* _SOURCE EXTRACT_:
● ● ● ● ●
On being the Witness
by Jena Griffiths
Once, very long ago, basically in another lifetime, I actually had a job that included the hiring and firing of other people.
I remember once hiring a new receptionist who was fresh out of no-where with no track record whatsoever.
Her name was ‘Witness’ and she got the job on the strength of her enthusiasm and her warm personality.
I liked Witness from the very first moment, but when she signed her employment contract on all the places specially designated for ‘witness’, she won my heart outright.
I found this very amusing at the time, but now, looking back, I see that this was the right place to sign after all!
We are all meant to be the witness in our own lives. This is what the gurus keep telling us.
But why? Why be the witness?
The gurus say, being the witness is what enables us to be fully present. (Eckhart Tolle) And, every time you realise you are not present, suddenly you are! (Osho).
But I think there’s an even more important reason. Internalising the witness is the most self empowering thing you can do. Why? Because it’s the witness is who calls the shots.
Our power goes where our thoughts go.
If we perceive the witness as someone external, an audience, we create an outer authority over ourselves. And we give all our power away to this ‘greater’ force. Suddenly we are no longer in charge of our own lives.
But then, how can one be fully alive in the moment and detached?
Isn’t this a contradiction?
Am I advocating a voluntary split personality?
Yes actually, I am!
I think the word ‘I’ has a lot to answer for. It looks like a keyhole because that’s what it is. Actually there’s a whole army of sub personalities behind it all pushing and shoving to be the one who gets to peep out at the world or air an opinion. The royal ‘we’ is a much healthier reference point. (For more on this read my blog: Cultivating your inner soap box.
● ● ● ● ●
* _DATA EXTRACT_:
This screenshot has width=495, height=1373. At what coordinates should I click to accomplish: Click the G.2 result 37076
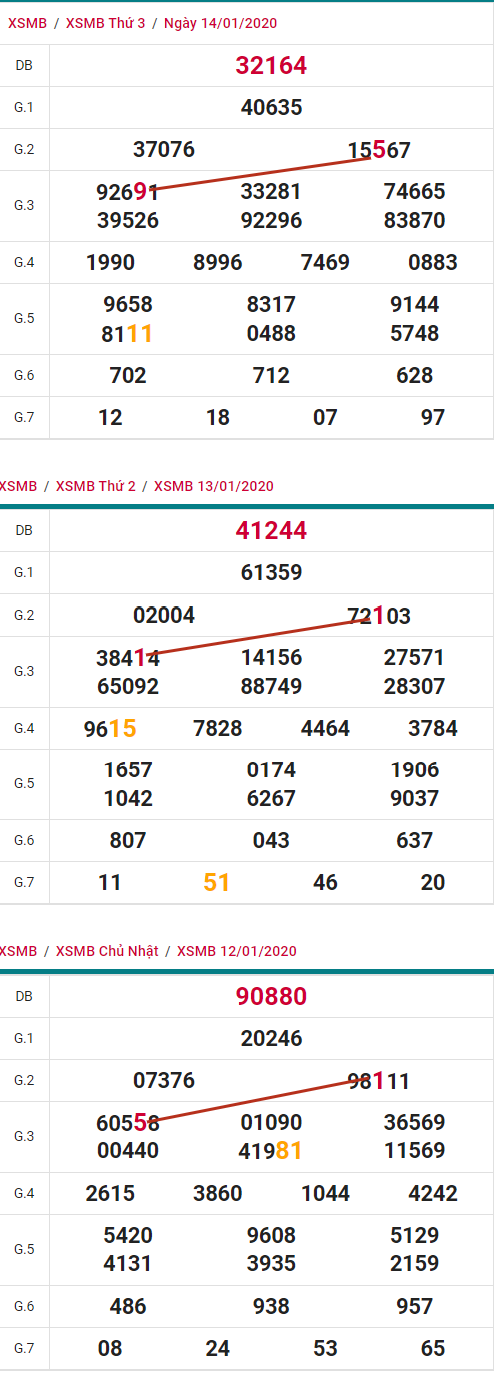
● ● ● ● ●
* _PROMPT_: Extend the essay on being the witness, picking up right after its last sentence.

* _REPLY_:
Here’s how it works:
Every time you realise your inner critic has you by the throat, suddenly it doesn’t!
Because, suddenly you’re the witness, watching your sub personalities slug it out amongst themselves.
Also, every time you realise that any particular emotional reaction you’re having is a free choice, suddenly you have the power to change it. Or be conscious of why you choose to stay locked in that particular emotion. What are the secondary benefits? (See the work of Byron Katie for more on this. eg. her book, Loving what is.)
Every time you’re conscious of the choices you make, you free yourself to make better choices. ( Caroline Myss).
The great thing about life is, this is totally my movie. I’m the producer, actor and audience. You too. You can be whoever you want to be (just choose or invent a new sub personality whenever you feel like it), just like in that old Cat Stevens classic ‘If you want to be you be you, if you want to be me be me, there are a million things to be, so just be what you be.’
We don’t realise what free choice we actually have because we have projected all decision making and absolute power and authority onto an external, largely imaginary audience. Those unseen eyes we imagine flickering behind our neighbour’s curtains.
It’s a bit of a knock to the ego to finally wake up and realise you don’t need to please an audience because, actually you are the audience! The others you imagine watching have got so many of their own internal soap operas on the go they really don’t have time to tune into your station too.
So what does this mean?
We’re making it up as we go along so may as well make it fun.
I choose to invent an offbeat adventure comedy rather than a horror movie.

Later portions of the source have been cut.